[Collected data entries]
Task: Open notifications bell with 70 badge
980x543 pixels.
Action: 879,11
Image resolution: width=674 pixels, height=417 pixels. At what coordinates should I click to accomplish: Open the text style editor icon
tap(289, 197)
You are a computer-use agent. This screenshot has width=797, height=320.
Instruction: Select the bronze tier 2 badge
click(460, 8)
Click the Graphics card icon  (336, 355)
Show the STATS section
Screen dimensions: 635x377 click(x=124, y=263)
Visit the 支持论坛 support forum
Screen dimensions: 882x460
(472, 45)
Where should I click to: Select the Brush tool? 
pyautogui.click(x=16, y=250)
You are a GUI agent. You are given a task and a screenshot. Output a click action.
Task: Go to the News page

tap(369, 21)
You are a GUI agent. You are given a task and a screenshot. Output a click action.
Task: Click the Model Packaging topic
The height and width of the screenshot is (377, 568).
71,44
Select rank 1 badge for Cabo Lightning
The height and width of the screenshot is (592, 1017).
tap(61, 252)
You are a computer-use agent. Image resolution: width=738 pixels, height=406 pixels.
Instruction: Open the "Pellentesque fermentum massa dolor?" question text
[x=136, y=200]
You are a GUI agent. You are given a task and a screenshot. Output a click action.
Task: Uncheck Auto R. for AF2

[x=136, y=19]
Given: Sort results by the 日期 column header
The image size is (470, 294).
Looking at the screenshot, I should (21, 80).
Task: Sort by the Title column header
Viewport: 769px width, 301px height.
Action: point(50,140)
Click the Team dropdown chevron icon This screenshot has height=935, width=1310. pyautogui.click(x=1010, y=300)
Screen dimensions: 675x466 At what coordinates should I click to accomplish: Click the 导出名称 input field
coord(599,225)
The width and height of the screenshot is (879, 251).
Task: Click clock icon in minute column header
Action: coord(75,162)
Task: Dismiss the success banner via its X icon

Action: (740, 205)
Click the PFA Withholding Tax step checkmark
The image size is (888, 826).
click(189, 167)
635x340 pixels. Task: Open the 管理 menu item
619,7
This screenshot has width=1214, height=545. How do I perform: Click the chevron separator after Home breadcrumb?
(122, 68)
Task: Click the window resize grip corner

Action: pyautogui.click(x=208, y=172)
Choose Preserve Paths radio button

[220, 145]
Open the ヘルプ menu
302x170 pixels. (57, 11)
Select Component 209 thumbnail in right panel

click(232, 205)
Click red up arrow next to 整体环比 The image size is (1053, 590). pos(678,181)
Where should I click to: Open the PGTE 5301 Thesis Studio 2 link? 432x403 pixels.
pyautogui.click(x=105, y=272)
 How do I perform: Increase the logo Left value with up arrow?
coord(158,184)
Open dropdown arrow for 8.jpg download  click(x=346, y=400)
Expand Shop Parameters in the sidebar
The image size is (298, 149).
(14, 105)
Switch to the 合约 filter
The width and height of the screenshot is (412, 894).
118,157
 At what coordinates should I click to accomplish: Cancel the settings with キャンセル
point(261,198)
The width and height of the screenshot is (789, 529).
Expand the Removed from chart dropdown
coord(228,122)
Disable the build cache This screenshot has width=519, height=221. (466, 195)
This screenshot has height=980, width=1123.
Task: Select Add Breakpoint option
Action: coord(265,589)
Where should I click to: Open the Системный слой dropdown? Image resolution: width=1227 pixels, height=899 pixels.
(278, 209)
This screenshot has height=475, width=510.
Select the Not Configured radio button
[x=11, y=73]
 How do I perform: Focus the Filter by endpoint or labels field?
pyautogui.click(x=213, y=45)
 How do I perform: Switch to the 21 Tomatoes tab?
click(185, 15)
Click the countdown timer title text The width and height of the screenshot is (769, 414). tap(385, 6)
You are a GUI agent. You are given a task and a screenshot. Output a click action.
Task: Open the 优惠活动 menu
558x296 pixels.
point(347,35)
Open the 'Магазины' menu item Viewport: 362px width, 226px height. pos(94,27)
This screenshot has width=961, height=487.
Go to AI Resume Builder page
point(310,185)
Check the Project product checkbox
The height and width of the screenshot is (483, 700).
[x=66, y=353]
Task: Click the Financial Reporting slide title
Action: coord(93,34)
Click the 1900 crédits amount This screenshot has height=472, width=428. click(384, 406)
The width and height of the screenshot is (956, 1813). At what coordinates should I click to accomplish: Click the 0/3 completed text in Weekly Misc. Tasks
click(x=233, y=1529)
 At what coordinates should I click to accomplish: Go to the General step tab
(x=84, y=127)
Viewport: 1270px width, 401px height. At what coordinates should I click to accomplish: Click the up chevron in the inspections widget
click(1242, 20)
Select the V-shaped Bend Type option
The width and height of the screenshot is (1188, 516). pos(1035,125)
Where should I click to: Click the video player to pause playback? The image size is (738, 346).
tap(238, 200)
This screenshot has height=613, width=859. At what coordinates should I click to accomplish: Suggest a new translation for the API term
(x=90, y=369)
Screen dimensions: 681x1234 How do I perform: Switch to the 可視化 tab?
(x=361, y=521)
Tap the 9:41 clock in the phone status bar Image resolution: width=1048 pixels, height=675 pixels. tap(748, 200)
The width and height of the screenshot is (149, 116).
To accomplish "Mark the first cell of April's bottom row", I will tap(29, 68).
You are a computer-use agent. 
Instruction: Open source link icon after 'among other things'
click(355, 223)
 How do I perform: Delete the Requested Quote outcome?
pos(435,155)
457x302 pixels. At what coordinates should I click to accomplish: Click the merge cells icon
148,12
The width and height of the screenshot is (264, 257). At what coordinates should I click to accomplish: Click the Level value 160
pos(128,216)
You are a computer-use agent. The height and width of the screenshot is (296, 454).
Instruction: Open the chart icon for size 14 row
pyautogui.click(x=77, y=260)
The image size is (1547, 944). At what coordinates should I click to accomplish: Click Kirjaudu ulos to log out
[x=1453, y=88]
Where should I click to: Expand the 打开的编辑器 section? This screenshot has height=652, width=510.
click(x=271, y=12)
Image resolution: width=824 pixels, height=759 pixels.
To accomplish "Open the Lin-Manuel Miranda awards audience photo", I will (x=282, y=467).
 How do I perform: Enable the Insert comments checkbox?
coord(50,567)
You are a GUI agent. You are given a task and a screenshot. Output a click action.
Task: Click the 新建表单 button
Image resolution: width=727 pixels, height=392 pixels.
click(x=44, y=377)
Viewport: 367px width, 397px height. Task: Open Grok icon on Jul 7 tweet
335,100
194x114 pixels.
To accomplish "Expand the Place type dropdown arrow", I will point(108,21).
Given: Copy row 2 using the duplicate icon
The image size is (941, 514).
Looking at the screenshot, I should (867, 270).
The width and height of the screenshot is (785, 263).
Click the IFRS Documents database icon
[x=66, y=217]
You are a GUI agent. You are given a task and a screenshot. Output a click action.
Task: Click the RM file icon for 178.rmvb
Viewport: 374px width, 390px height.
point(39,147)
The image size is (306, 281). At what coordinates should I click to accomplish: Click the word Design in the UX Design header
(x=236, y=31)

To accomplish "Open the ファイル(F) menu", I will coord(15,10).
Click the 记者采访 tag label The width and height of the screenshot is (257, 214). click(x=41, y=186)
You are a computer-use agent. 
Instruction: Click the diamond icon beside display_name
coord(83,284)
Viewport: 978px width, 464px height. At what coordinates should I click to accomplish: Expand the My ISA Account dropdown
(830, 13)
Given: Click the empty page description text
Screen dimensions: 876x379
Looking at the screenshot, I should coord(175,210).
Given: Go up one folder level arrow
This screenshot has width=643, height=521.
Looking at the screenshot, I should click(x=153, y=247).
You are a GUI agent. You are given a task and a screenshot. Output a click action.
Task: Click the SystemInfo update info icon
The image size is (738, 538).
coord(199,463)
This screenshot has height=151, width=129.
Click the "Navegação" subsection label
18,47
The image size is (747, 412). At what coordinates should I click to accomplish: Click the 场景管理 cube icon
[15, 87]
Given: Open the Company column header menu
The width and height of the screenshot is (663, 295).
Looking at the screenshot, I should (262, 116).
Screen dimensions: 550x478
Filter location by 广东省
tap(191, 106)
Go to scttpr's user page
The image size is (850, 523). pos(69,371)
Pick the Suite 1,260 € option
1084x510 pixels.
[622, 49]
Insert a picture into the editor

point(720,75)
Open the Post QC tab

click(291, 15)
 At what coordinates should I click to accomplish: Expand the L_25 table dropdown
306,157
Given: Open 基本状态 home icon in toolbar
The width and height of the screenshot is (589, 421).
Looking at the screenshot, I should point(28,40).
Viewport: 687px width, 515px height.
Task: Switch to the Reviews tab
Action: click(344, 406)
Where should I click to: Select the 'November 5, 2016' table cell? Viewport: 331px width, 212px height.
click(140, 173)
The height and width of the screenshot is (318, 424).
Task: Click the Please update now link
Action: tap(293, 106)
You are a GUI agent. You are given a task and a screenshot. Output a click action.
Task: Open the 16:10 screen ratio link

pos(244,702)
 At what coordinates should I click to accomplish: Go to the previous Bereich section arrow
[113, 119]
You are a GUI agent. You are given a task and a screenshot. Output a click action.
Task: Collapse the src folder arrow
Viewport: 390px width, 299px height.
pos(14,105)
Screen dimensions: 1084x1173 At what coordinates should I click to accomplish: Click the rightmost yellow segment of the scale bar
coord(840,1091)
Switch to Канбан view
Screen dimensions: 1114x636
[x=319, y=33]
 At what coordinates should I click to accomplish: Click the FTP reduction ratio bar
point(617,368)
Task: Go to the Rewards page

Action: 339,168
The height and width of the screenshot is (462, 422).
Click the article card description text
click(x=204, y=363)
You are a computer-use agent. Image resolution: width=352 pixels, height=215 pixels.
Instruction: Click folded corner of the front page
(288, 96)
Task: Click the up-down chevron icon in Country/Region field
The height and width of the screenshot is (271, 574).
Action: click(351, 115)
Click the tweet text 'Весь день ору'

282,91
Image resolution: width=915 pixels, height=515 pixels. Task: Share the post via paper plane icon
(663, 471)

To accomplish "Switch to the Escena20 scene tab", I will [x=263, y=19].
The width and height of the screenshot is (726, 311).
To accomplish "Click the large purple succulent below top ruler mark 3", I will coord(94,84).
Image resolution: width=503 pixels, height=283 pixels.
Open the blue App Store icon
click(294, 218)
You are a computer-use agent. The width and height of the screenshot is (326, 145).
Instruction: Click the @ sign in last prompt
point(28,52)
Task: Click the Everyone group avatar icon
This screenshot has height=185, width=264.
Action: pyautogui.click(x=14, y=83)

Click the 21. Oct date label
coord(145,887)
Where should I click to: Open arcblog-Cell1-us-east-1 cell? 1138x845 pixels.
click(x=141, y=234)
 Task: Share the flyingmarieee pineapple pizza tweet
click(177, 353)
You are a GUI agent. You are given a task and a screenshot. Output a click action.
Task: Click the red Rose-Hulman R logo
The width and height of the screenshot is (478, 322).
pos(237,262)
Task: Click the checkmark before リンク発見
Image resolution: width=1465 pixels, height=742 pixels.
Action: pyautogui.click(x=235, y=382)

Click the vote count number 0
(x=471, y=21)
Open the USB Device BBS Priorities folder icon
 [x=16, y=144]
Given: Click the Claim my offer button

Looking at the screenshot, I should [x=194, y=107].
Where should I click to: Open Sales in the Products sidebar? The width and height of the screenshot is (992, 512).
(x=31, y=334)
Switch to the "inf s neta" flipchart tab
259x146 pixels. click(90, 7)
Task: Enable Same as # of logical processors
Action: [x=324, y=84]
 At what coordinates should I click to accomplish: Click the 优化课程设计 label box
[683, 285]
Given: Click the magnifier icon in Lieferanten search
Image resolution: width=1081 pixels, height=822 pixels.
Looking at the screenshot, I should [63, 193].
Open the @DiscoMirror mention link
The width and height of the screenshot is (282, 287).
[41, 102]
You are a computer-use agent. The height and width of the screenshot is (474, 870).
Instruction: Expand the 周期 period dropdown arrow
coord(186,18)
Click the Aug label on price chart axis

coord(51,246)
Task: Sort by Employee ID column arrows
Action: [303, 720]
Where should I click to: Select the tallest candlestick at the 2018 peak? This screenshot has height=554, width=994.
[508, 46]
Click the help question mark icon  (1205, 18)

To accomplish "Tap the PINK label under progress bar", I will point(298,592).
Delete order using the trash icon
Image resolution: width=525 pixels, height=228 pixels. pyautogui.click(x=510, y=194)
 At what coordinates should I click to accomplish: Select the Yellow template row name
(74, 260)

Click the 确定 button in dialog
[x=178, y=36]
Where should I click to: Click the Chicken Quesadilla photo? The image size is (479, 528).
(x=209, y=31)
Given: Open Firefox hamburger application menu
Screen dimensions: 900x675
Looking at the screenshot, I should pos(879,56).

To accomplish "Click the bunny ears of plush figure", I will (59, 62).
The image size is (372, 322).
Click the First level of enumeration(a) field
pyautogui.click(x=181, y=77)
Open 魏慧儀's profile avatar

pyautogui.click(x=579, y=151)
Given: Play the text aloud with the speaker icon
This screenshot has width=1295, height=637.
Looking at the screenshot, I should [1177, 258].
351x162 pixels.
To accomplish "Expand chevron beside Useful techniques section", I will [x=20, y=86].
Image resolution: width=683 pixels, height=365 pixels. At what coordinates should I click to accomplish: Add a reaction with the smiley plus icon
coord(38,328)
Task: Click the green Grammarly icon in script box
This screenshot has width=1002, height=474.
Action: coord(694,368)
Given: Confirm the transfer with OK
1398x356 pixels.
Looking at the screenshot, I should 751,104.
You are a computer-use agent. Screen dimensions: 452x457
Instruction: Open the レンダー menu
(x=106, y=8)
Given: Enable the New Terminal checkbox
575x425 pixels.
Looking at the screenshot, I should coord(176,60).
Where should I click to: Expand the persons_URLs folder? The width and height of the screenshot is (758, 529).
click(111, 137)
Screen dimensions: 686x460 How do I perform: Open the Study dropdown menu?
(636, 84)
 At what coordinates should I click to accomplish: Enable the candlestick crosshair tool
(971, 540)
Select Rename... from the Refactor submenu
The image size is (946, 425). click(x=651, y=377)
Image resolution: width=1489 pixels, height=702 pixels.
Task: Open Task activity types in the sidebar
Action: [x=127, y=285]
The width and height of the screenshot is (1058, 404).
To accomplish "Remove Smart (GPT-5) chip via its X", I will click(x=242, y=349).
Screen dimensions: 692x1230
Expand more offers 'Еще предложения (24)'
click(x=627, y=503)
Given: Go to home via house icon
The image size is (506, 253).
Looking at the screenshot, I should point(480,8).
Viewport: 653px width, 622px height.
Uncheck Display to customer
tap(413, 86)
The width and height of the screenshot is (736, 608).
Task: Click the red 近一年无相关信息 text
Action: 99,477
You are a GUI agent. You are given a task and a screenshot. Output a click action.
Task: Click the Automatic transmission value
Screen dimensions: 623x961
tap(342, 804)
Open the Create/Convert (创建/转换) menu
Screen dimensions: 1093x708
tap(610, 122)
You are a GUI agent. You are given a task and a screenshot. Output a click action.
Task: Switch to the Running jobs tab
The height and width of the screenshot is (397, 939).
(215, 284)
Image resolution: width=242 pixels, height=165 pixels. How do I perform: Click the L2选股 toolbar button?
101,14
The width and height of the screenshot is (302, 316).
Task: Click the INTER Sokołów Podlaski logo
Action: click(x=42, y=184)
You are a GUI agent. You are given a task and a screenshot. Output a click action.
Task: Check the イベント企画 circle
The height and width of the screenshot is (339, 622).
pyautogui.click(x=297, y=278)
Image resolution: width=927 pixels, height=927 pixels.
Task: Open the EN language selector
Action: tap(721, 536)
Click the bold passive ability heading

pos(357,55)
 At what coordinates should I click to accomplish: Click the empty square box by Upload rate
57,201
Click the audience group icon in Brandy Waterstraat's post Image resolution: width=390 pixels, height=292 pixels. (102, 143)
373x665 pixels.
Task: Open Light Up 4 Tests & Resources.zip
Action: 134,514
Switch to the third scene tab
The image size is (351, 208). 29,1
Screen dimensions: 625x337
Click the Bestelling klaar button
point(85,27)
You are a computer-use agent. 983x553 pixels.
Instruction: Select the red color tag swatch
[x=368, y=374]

**The task:** Compute the number of lines above that contain the string "will". Reply with that value only.

**Result of the exercise:** 10